THE DATA =>
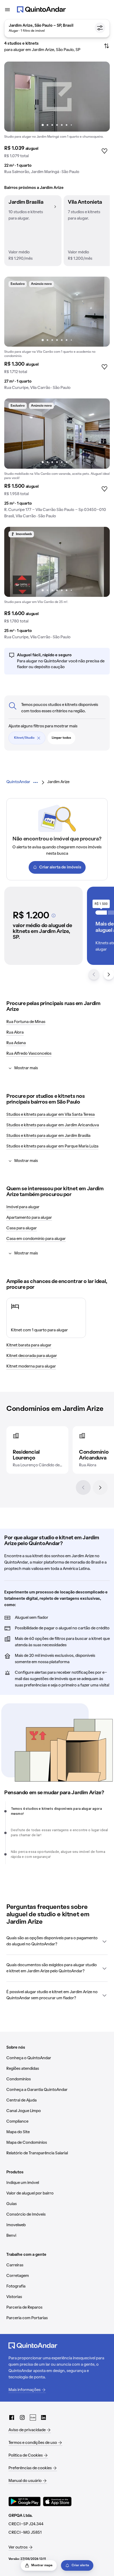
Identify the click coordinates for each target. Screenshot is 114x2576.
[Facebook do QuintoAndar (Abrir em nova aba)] (11, 2417)
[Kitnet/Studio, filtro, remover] (38, 738)
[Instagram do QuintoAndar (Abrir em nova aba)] (22, 2417)
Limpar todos (61, 738)
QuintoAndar (18, 782)
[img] (57, 97)
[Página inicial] (41, 9)
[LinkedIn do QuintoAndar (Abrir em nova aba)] (43, 2417)
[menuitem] (18, 782)
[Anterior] (83, 1487)
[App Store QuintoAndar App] (57, 2501)
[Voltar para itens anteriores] (94, 974)
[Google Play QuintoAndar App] (24, 2501)
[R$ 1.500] (101, 912)
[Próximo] (100, 1487)
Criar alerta (80, 2565)
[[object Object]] (53, 915)
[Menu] (7, 9)
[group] (57, 120)
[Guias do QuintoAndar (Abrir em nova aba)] (33, 2417)
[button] (33, 230)
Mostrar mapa (41, 2565)
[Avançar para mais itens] (108, 974)
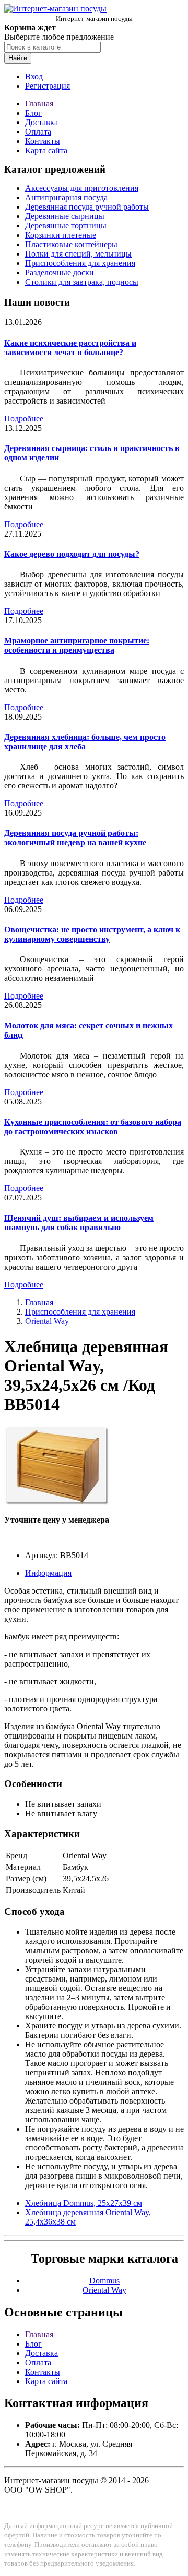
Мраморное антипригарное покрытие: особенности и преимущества (76, 645)
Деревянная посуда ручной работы (87, 206)
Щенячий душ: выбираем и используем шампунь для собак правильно (79, 1222)
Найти (17, 58)
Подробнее (23, 418)
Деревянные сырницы (64, 216)
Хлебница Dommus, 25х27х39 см (83, 2202)
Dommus (104, 2280)
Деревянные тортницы (66, 225)
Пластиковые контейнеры (71, 244)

AIM OF THE EXERCISE => Would you restate word for word only the lines from the one containing "[Próximo] (100, 1487)" to the final line of the material, both ends included, without any pictures?

ANSWER TO THE PROBLEM =>
[Próximo] (100, 1487)
Criar alerta (80, 2565)
[[object Object]] (53, 915)
[Menu] (7, 9)
[group] (57, 120)
[Guias do QuintoAndar (Abrir em nova aba)] (33, 2417)
[button] (33, 230)
Mostrar mapa (41, 2565)
[Avançar para mais itens] (108, 974)
Мраморное антипригарное покрытие: особенности и преимущества (76, 645)
Деревянная посуда ручной работы (87, 206)
Щенячий душ: выбираем и используем шампунь для собак правильно (79, 1222)
Найти (17, 58)
Подробнее (23, 418)
Деревянные сырницы (64, 216)
Хлебница Dommus, 25х27х39 см (83, 2202)
Dommus (104, 2280)
Деревянные тортницы (66, 225)
Пластиковые контейнеры (71, 244)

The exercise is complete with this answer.